--- Excerto da página ---

1 - O presente recurso tem por objeto a reapreciação e reanálise dos documentos juntos aos autos e da prova gravada em CD, com os depoimentos das testemunhas, e visa a alteração da matéria de facto dada como não provada, a revogação da decisão recorrida e a sua substituição por outra que julgue a ação procedente.

2 – Concretamente, a recorrente visa a alteração da matéria constante das alíneas a), c) e d) do Ponto B. dos factos não provados, que deverá ser dada como provada atento ao que resulta do documento denominado de “Participação de Acidente de Viação e Folha de Anexo”, elaborados pela GNR, - fls.1/4 do Doc. 2 junto com a p.i e do depoimento das testemunhas,

3 – Resulta do documento de - fls.1/4 do Doc. 2 junto com a p.i, “croqui”, e do depoimento da testemunha H... que o elaborou, que o embate ocorreu na hemifaixa de rodagem reservada ao veiculo da AA, invadida pelo condutor do veiculo segurado da Ré que circulava em sentido inverso;

4 - Resulta do depoimento da testemunha H... , gravado em audiência, que aqueles concretos pontos das alíneas a), c) e d) do Ponto B. dos factos não provados, à semelhança do que resulta da prova documental, nos termos alegados, quanto à dinâmica do acidente e ao local provável do embate, indicado pelos dois condutores e que consta da participação do acidente elaborada pela GNR, mereciam, e merecem, uma resposta positiva e dados como provados;

5 - A decisão recorrida deverá assim, em conformidade com a modificação da matéria de facto, atento ao referencial dado pelo local provável do embate, ser substituída por outra que declare que o acidente se ficou a dever à culpa exclusiva do condutor do veículo segurado da Ré, por violação das regras estradais, nomeadamente por violação do art. 13.º do C.E.

6 - O presente recurso visa também a alteração da matéria de fato constante da alínea l) do Ponto B. dos factos não provados, por entender que merecia e merece uma resposta positiva em face do depoimento gravado da testemunha I... , que referiu pormenorizadamente a impossibilidade da viatura da AA. circular e realizar os serviços como viatura de transporte de passageiros e cumprir a função habitual, em consequência do acidente, por falta de luzes limitadoras laterais e de acesso aos compartimentos de carga, das tampas e dos puxadores, por destruição dos painéis laterais.

Razão pela qual deve ser dada uma resposta positiva.

---

• Descrição do exercício:
Retome as alegações de recurso sobre o acidente de viação e continue o texto logo a seguir à última frase do excerto.

--- Lista de registos ---

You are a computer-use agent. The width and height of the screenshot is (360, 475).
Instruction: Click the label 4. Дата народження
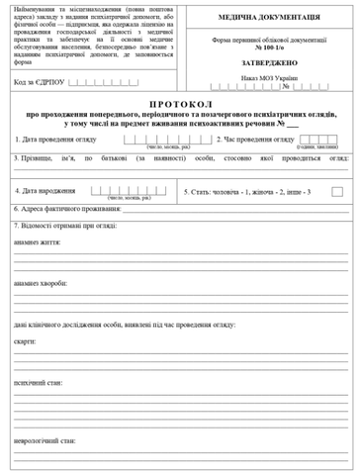click(x=45, y=190)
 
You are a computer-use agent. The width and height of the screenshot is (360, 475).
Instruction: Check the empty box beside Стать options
click(x=337, y=190)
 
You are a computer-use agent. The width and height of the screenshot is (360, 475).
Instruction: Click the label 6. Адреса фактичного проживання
click(x=68, y=209)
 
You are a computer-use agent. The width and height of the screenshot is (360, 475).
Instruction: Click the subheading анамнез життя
click(x=38, y=241)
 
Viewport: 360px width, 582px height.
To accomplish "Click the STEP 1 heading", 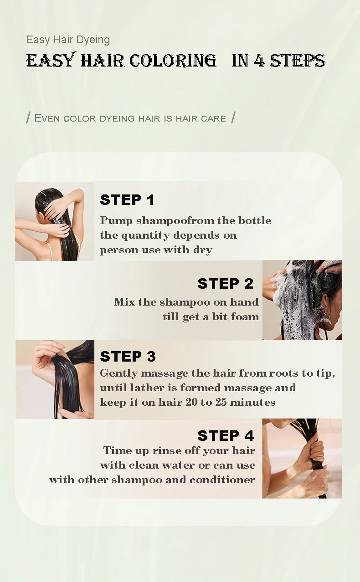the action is (x=127, y=200).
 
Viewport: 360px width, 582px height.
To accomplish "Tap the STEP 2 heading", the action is (x=225, y=283).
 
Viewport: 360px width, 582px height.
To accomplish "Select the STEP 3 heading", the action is (x=128, y=356).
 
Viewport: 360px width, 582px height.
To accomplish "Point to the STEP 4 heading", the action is (x=226, y=435).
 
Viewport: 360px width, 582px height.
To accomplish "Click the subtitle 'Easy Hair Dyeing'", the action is (x=68, y=40).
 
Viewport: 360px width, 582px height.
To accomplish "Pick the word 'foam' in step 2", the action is (x=245, y=317).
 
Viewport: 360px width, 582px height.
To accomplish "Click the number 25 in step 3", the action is (x=221, y=402).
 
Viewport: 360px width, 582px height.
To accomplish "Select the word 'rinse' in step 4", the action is (x=164, y=450).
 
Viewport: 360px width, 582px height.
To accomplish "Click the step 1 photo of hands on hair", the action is (x=55, y=221).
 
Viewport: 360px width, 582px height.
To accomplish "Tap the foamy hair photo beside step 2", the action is (x=302, y=300).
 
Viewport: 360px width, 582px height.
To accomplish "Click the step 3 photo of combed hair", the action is (x=55, y=379).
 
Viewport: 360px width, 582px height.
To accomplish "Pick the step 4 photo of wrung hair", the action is (x=302, y=458).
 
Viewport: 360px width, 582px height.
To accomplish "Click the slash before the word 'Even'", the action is (x=28, y=117).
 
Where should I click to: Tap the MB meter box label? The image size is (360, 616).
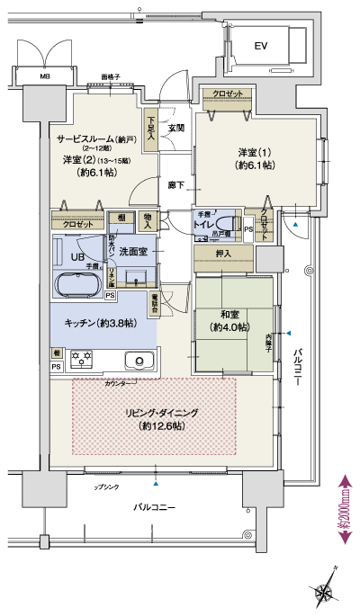click(x=44, y=76)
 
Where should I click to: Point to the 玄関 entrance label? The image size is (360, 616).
click(x=176, y=129)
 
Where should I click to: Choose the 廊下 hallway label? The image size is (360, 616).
click(x=176, y=185)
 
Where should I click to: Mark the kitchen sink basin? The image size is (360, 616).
click(x=141, y=361)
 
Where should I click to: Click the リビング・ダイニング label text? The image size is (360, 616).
click(x=164, y=413)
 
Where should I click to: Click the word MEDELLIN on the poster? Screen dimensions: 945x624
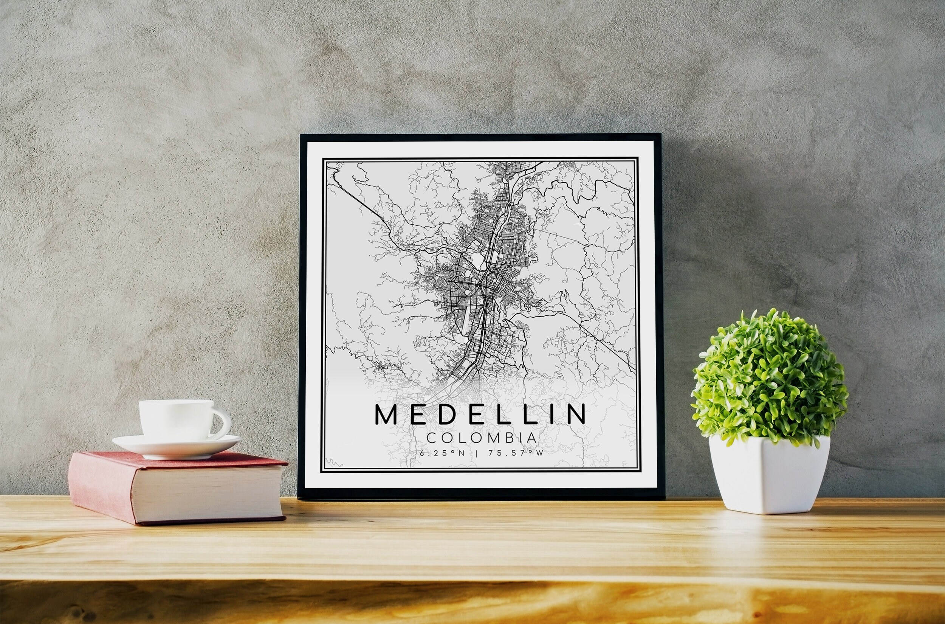[480, 414]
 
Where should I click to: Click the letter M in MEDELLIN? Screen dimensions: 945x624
[386, 414]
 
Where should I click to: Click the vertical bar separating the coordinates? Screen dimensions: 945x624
[477, 453]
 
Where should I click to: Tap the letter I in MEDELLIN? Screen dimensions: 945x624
[550, 414]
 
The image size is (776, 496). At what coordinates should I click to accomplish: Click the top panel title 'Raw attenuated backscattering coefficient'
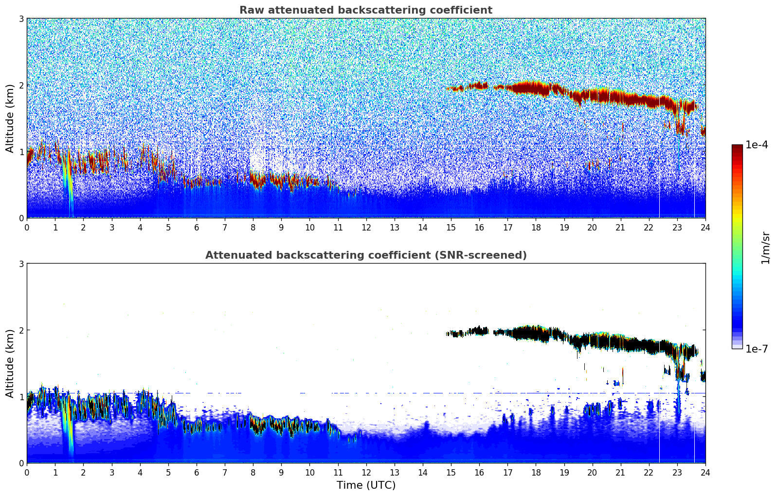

---

• Resposta ao exercício:
7 – Subsidiariamente, e para a eventualidade de não se declarar a culpa exclusiva do condutor do veículo segurado da Ré, nos termos supra alegados, em consequência da alteração da matéria de facto das alíneas a), c) e d) do Ponto B da decisão em recurso, então e nessa eventualidade, deverá a decisão recorrida ser modificada e substituída por outra que declare a relação de comissão do condutor do veículo segurado da Ré e idêntica presunção de culpa no acidente;

Pois,

8 - Decorre da conjugação do ponto 3 dos factos provados, do documento de - fls.1 a 4 do (Doc. 2) junto com a p.i. e do depoimento gravado da testemunha G... que o condutor do veículo segurado da Ré, conduzia como empregado da sociedade “T (...) ”, proprietária do veículo segurado da Ré e por conta desta;

E,

A decisão recorrida não considerou, nem atendeu, no facto do condutor do veículo segurado da Ré também ser comissário, devendo, por via disso mesmo, ser modificada e substituída por outra que considere a existência dessa relação de comissão e aplique uma nova solução de direito que julgue os pedidos procedentes.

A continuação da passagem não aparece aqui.